PyraFuseNet: Adaptive Dual-Path Pyramid Fusion Network for Resource-Efficient Image Recognition
摘要
The inherent challenge in computer vision lies in efficiently modeling both fine-grained spatial details and global semantic context. Contemporary architectures often achieve this through computational redundancy, limiting their deployment on resource-constrained devices. We present PyraFuseNet (Dual-Path Pyramid Fusion Network), introducing three key innovations: (1) parallel specialized pathways for local and contextual feature extraction with minimal overlap, (2) dynamic pyramid fusion using learned channel-wise attention for optimal multi-scale feature combination, and (3) complexity-aware training reducing FLOPs by 55.56% through gradient-guided feature pruning.

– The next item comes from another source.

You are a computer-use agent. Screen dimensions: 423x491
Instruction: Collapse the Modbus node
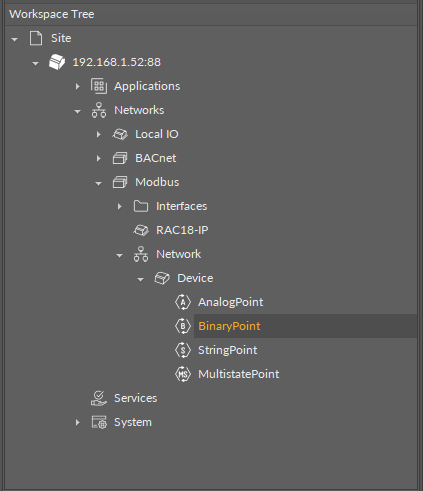point(99,183)
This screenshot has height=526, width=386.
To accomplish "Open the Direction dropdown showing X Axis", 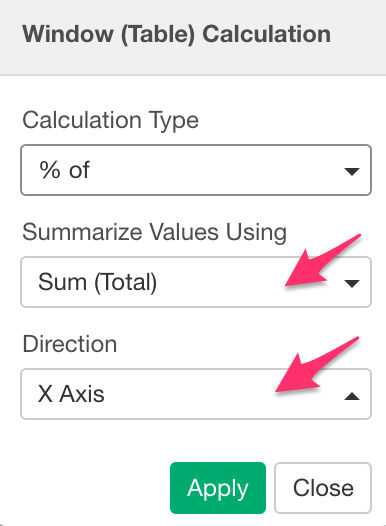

Extensive evaluation demonstrates state-of-the-art performance across MNIST (99.72%), Fashion-MNIST (96.02%), KMNIST (98.71%), CIFAR-10 (92.22%), and CIFAR-100 (85.26%), surpassing ResNet-18 while using 55% fewer computations, making it a viable candidate for resource-efficient AI systems. The proposed architecture achieves this efficiency while maintaining competitive parameter efficiency, demonstrating a transformative approach to resource-constrained deep learning.